Intervention de Bertrand Lionel-Marie

Réunion du mardi 2 octobre 2018 à 11h00
Mission d'information sur la révision de la loi relative à la bioéthique

Bertrand Lionel-Marie, responsable du secteur bioéthique de la Confédération nationale des associations familiales catholiques (CNAFC) :

Toutes les familles sont les bienvenues dans les associations familiales catholiques. J'en suis l'illustration, puisque je suis sans enfant. Je ne dispose pas des registres mais j'estime que toutes les configurations sont représentées parmi les milliers de familles adhérentes.

S'agissant de l'articulation entre naturel et artificiel, vous m'avez demandé si je voyais un danger pour l'espèce humaine à « laisser filer » l'assistance médicale à la procréation et qui cette technique pouvait priver d'un droit fondamental.

Le recours de plus en plus important à l'assistance médicale a d'ores et déjà des conséquences sociales. Je ne dis pas que cela remet en cause l'espèce humaine, puisque le phénomène demeure marginal, mais il est en croissance continue : 3 % des enfants sont issus d'une AMP. Loin de moi l'idée de stigmatiser ces enfants puisque je le répète, tous les enfants sont bienvenus et tous doivent être accueillis. C'est indiscutable.

Pour autant, cela a des conséquences sociales. L'existence d'embryons surnuméraires, conséquence directe des fécondations in vitro, si elle ne remet pas en cause l'espèce humaine, devrait nous interroger sur la vision que nous avons de la dignité de l'être humain. Est-il normal que, pour qu'un couple sur deux reparte avec un enfant dans les bras – la moitié des FIV échouent – il faille constituer un stock d'embryons surnuméraires, des petits d'homme au premier stade du développement ? Il me semble que cela concerne quand même l'espèce humaine !

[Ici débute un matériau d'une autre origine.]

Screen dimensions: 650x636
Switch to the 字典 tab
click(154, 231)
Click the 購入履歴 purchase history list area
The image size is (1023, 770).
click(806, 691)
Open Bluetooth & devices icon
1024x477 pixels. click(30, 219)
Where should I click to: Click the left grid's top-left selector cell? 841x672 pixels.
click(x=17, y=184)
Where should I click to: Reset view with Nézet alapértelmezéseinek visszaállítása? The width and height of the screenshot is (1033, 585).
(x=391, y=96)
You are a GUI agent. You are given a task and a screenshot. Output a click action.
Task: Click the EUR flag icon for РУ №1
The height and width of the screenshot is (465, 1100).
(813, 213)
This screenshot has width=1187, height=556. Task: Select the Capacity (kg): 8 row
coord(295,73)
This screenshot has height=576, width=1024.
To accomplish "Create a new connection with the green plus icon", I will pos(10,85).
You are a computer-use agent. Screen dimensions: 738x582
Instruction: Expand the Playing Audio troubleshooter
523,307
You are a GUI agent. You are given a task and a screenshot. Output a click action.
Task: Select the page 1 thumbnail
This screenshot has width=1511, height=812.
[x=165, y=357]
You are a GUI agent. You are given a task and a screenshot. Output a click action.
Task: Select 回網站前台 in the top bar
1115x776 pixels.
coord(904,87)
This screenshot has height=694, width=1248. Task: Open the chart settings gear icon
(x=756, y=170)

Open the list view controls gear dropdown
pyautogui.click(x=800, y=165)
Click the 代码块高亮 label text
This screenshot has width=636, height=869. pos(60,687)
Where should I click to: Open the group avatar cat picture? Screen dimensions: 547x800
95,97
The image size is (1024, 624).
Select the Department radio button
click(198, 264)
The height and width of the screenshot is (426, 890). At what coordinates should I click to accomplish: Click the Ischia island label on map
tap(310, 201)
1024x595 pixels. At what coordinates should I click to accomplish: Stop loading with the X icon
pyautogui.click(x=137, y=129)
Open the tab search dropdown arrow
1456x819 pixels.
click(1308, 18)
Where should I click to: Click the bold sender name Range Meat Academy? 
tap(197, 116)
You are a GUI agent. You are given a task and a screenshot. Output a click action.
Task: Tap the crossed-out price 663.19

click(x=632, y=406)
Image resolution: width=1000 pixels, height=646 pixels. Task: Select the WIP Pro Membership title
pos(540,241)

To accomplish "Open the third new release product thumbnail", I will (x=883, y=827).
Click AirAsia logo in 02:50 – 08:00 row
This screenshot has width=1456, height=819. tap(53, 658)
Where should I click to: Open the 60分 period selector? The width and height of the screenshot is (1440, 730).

Je rappelle que la France est signataire de la convention internationale des droits de l'enfant, qui stipule, dans son article 7, que l'enfant a le droit, « dans la mesure du possible, de connaître ses parents et d'être élevé par eux ». Dans une configuration où la PMA serait ouverte à toutes, le géniteur, ou le père biologique – on l'appelle comme on veut – sera effacé, rayé de la carte, quand bien même il existera des données non identifiantes. Oui, on prive l'enfant d'un droit fondamental, celui de connaître ses parents et d'être élevé par eux, et ce uniquement pour répondre au désir des adultes.

Notre liberté s'articule nécessairement avec une responsabilité. Si vous achetez un pantalon fabriqué au Bangladesh, cela a des conséquences sociales sur les ouvrières bangladaises. Si vous roulez à 120 kilomètres par heure sur une route départementale, vous mettez en danger votre vie, celle de vos passagers et des autres usagers de la route. Je le regrette, mais le recours par une femme célibataire à l'assistance médicale à la procréation a des conséquences sociales.

Comme cela a été rappelé, ces familles ont des difficultés socio-économiques. Je ne veux pas stigmatiser ces familles – ce n'est pas le sujet – mais je m'interroge sur la cohérence, pour un État, de créer des familles qui, demain, demanderont son aide.

J'ai à l'esprit une mère de famille qui élève seule ses deux garçons adolescents, le père, schizophrène, ayant quitté le foyer. On ne peut pas dire que ce soit une configuration familiale idéale : comme c'est le cas de 70 % des familles monoparentales, elle a été créée par le départ du père, défaillant. Mais, avec l'ouverture de l'AMP, la loi va bel et bien créer des familles monoparentales – qui demanderont l'aide de l'État plus tard. Je ne les stigmatise pas, mon histoire me permet de compatir avec ces femmes qui ont ce désir et qui voient l'horloge biologique tourner, mais il y a tout de même des questions à se poser ! Pourquoi notre société génère autant de femmes qui peinent à rencontrer un homme ? Peut-être crée-t-elle des blocages ? En tout cas, répondre par l'AMP à ce désir légitime me paraît une mauvaise solution, qui plus est incohérente sur le plan socio-économique.

Monsieur Chiche, c'est votre liberté de ne pas être d'accord avec moi – nous sommes là pour débattre –, mais permettez-moi de préciser un point pour éviter toute confusion : je n'ai pas dit que tous ces enfants allaient finir dans les commissariats. Je dis que, dans un certain nombre de cas, l'absence d'une figure paternelle n'est sans doute pas la meilleure configuration pour élever des enfants. Il existe des études sur les aspects socio-économiques des familles monoparentales, le devenir scolaire des enfants, leur parcours en lien avec la justice et les institutions policières.